Answer these questions using the forum thread about powdered milk below:
1. How much did janeen128 pay for 8 lbs?
2. According to sweetgoats, about how much does a gallon cost there?
3. What did Little-Bits-N-Pieces almost lose this year?

- [Text passage]:
★ ★ ★ ★ ★

# Powdered milk?



## montanadolphin (Jun 18, 2013)

I switched my babies over to whole cow's milk from the grocery store. Hubby asked me if powdered milk was ok to use (we are going through a lot of milk) because it might be cheaper to go with the powdered. I told him I didn't know, so I'd ask. (I don't know if we'd save money this way or not, but I have to ask because I told him I would.)


----------



## Jessica84 (Oct 27, 2011)

Im sure you would save money, but I have yet to have one on powder that didnt get the runs and turn out like crap. I have heard people say nothing but good things about powdered milk, but I have a boy that needs a bottle he is sold, a girl that I want to keep she gets milk from the store. If you do go with powdered milk change over as slowly as you can, the slower the better


----------



## janeen128 (Dec 31, 2012)

I have used the advantage brand, and the does match from land o lakes.... I didn't have a problem, and I have bottle fed 5 so far... The thing I did to eliminate the runs completely is I put probiotic powder in the 1st bottle of the day, and then I would also crush up a lactaid pill for the first bottle of the day. I'm not sure if was cheaper but I paid about 22 bucks for 8 lbs. If you do end up switching I would switch over slowly..


----------



## ksalvagno (Oct 6, 2009)

If you are talking about the human powdered milk, then no. That is not good.

You can get milk replacer but you need to buy a good one. The junk they sell at TSC is not good. It is my understanding that the Land O Lakes mentioned above is a good one.


----------



## Little-Bits-N-Pieces (Apr 7, 2013)

Well, I too always have problems with replacer. They always get scours, or bloat with me. As soon as you mix it up, even if it's brand new, it smells sour. Almost lost a heifer calf to scours this year, and a kid to bloat.
I would at all costs, avoid replacer.


----------



## montanadolphin (Jun 18, 2013)

No, I'm not talking about replacer. If I had been, I would have stated that. I just took them off replacer and put them on whole cow's milk (gradually of course) I mean human, powdered milk. It comes in a box, you mix it with water.


----------



## sweetgoats (Oct 18, 2007)

I have to agree with Janeen128. I have only used Does Match from land O Lakes and it has always been great. I never did the whole cows milk because I could not afford it. A gallon here is almost $4.00.


----------



## NyGoatMom (Jan 26, 2013)

montanadolphin said:


> No, I'm not talking about replacer. If I had been, I would have stated that. I just took them off replacer and put them on whole cow's milk (gradually of course) I mean human, powdered milk. It comes in a box, you mix it with water.

★ ★ ★ ★ ★

- [Extracted records]:
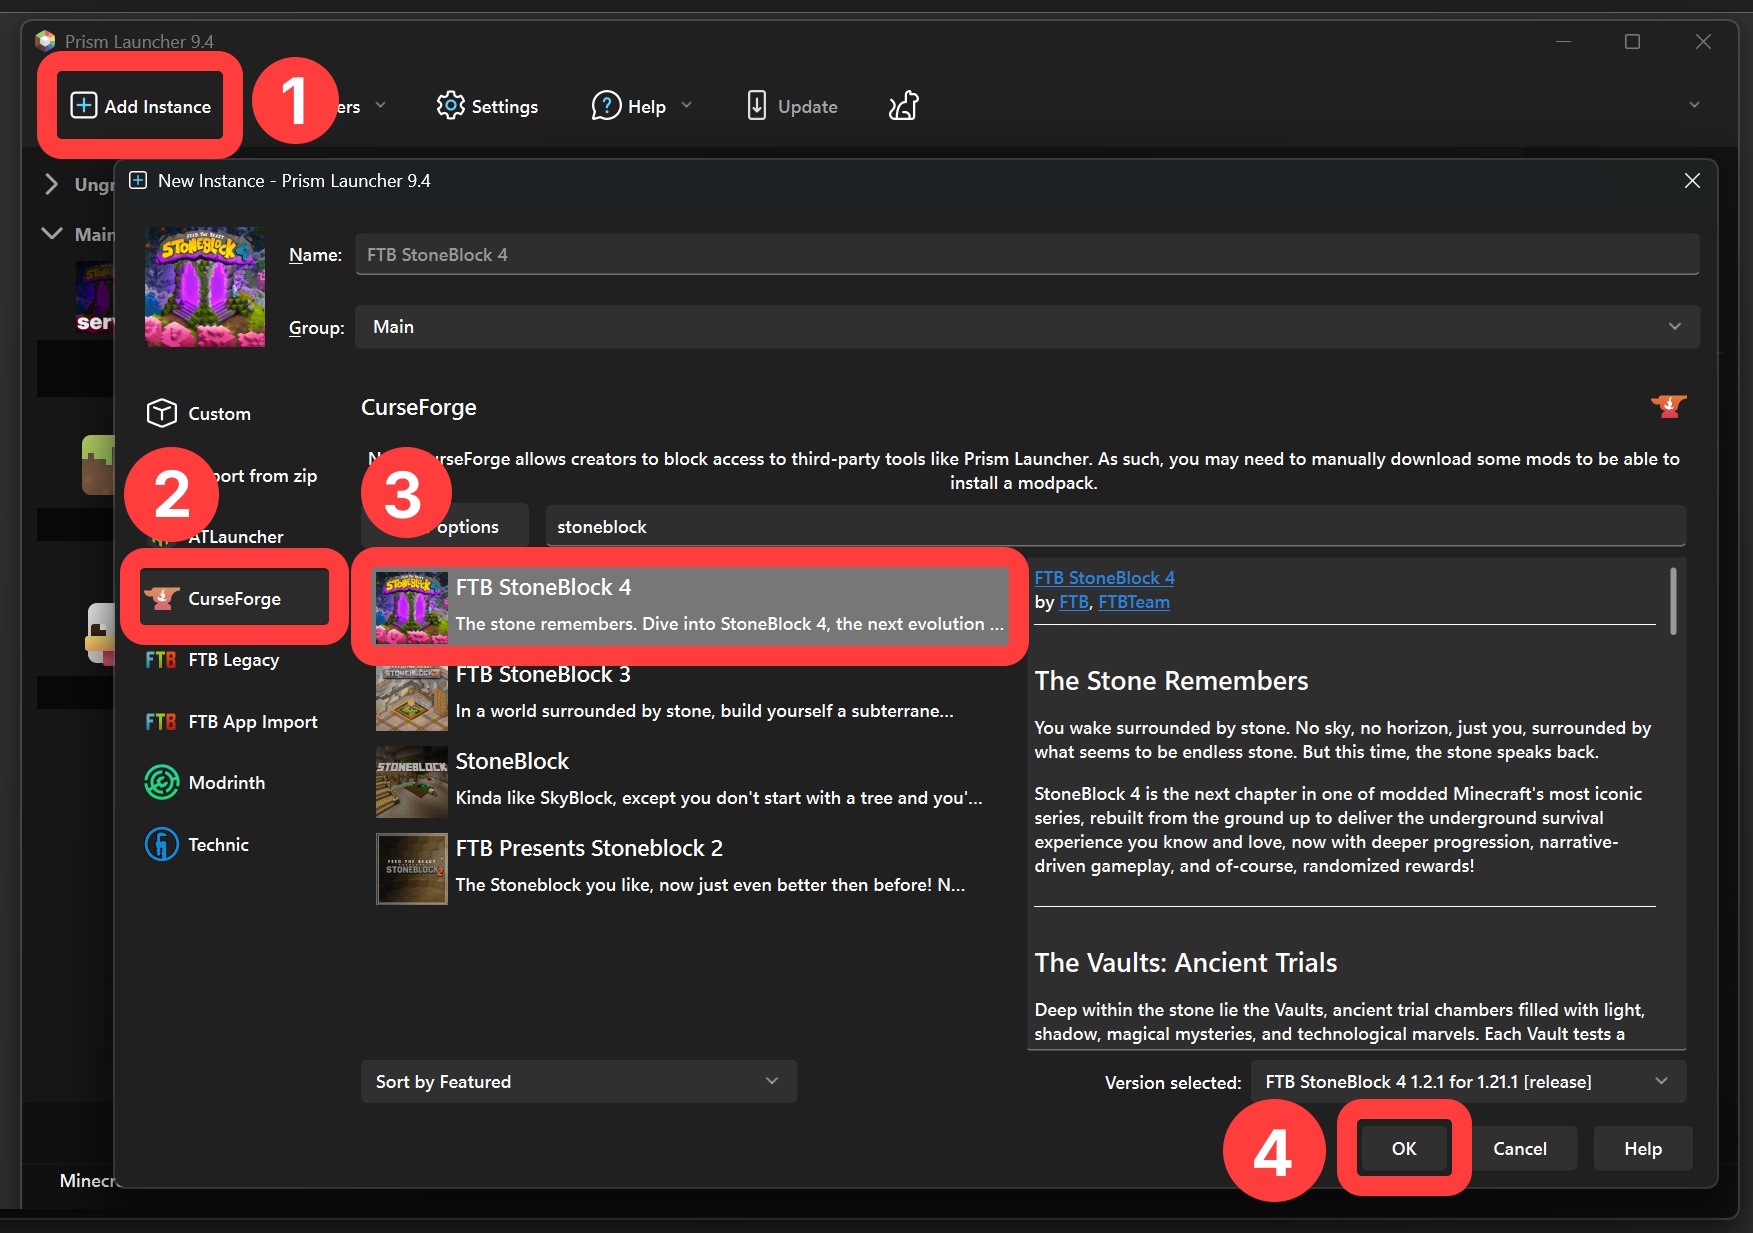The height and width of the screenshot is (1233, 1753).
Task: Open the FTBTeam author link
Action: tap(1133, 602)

★ ★ ★ ★ ★

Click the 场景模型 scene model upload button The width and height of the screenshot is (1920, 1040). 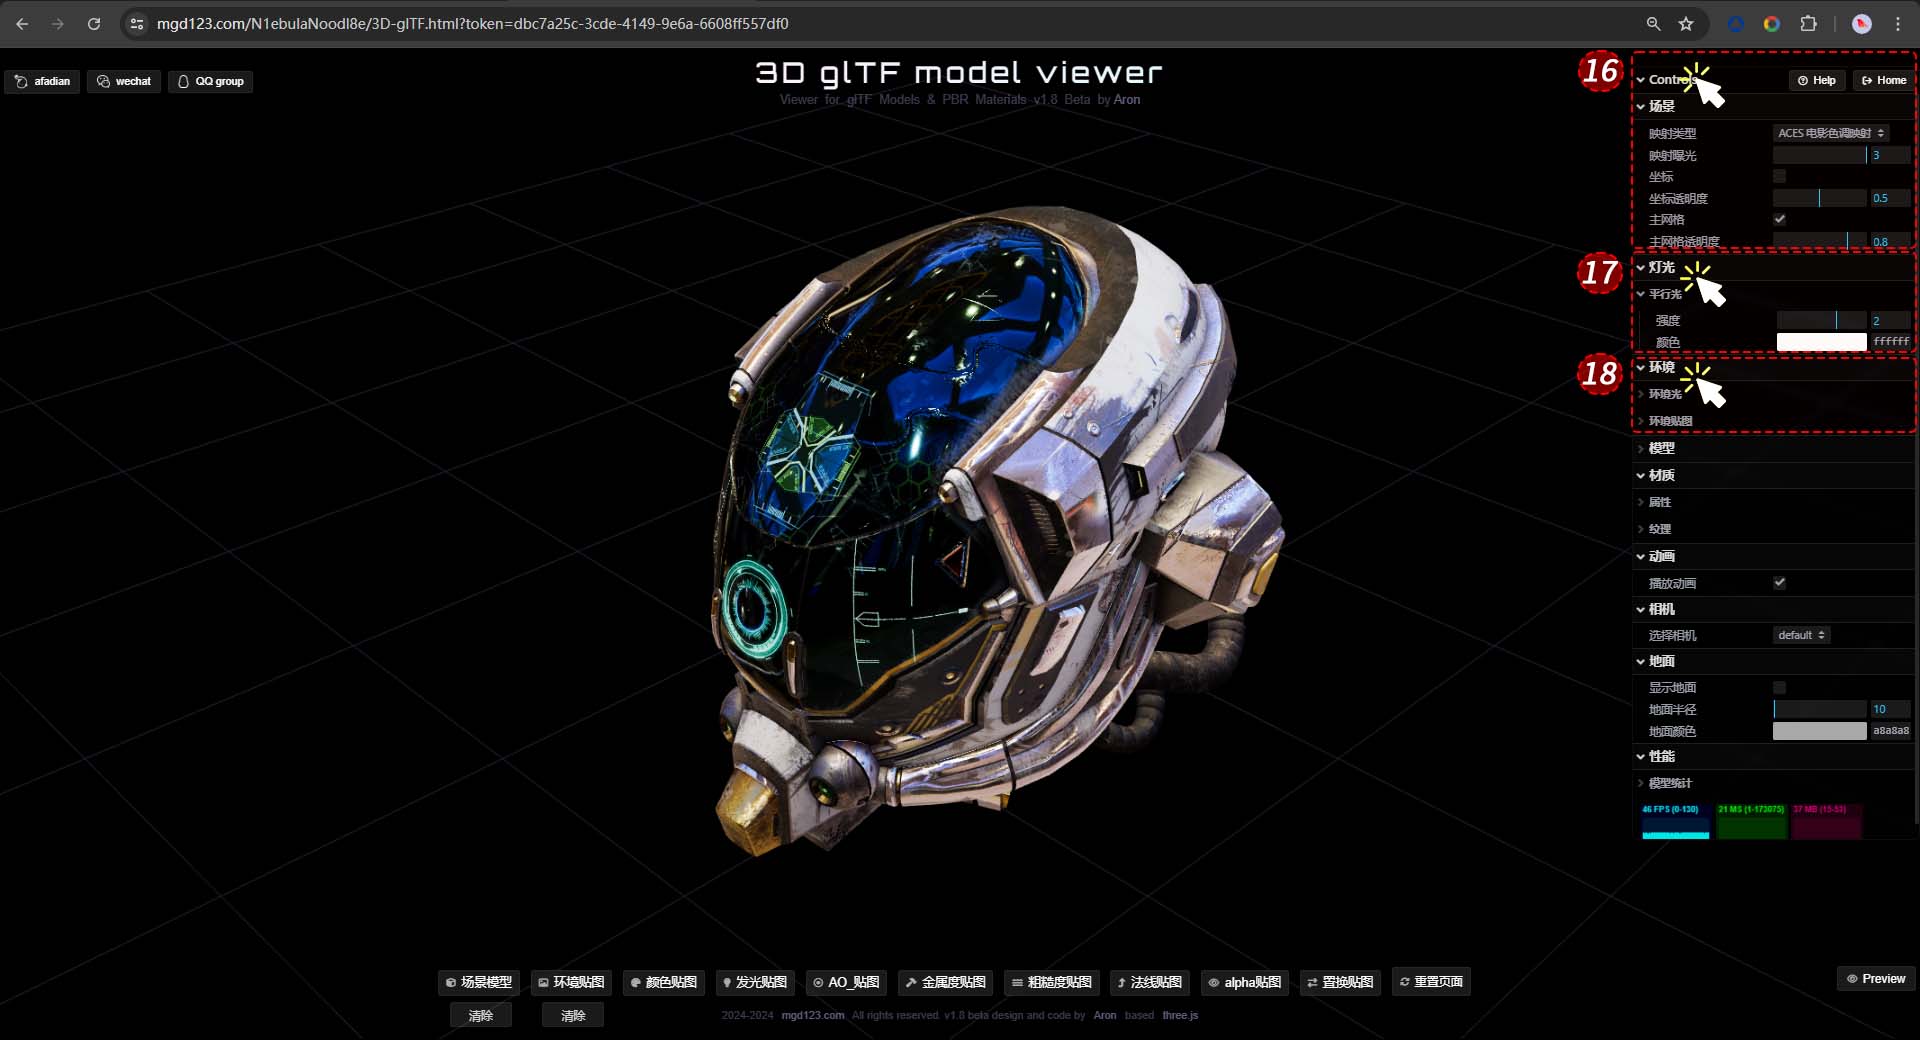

★ ★ ★ ★ ★

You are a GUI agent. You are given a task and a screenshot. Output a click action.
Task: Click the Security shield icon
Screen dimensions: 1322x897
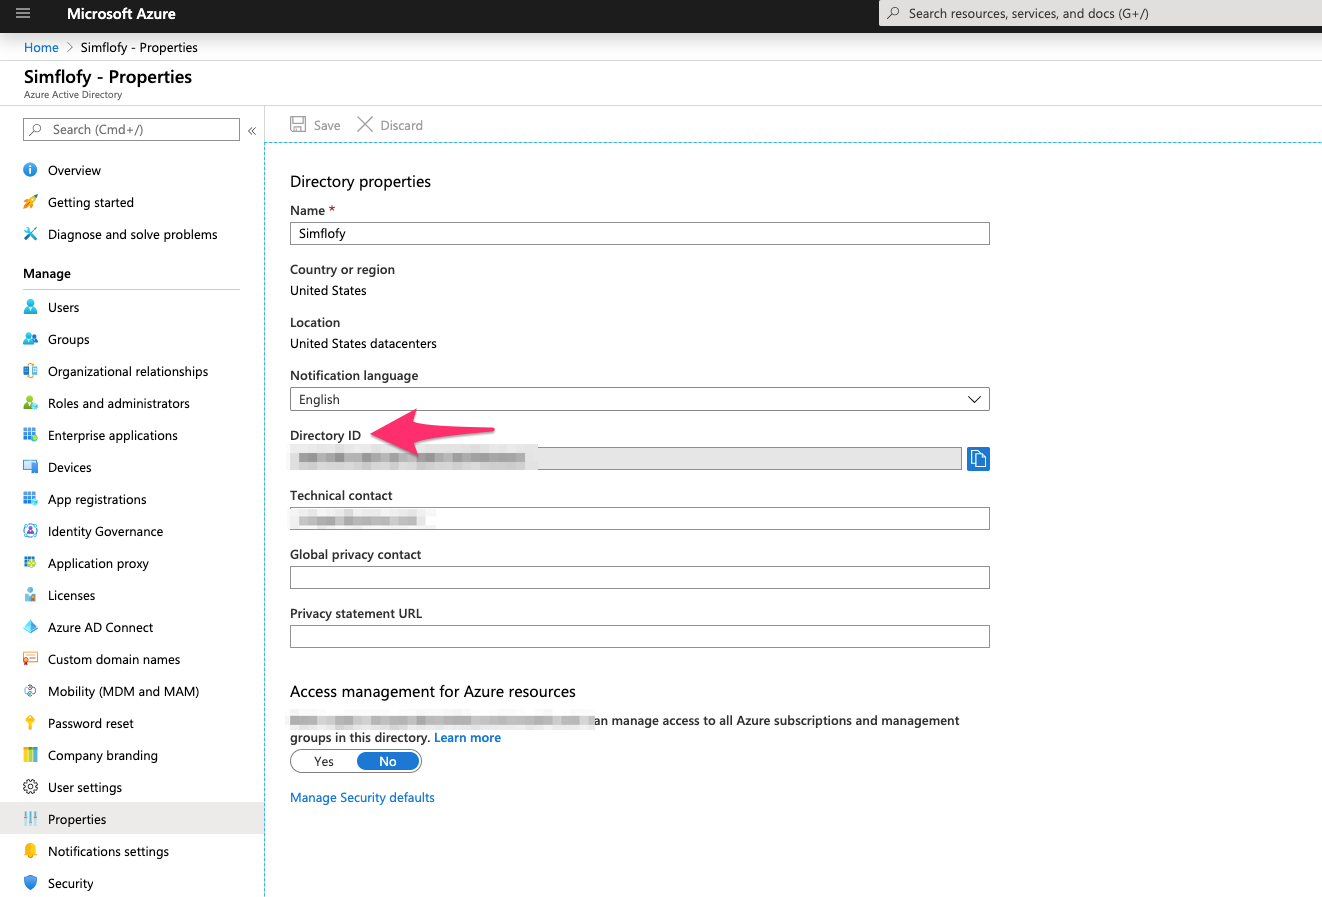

★ ★ ★ ★ ★

- [Response for this exercise]:
1. About 22 dollars.
2. Almost $4.00.
3. A heifer calf to scours and a kid to bloat.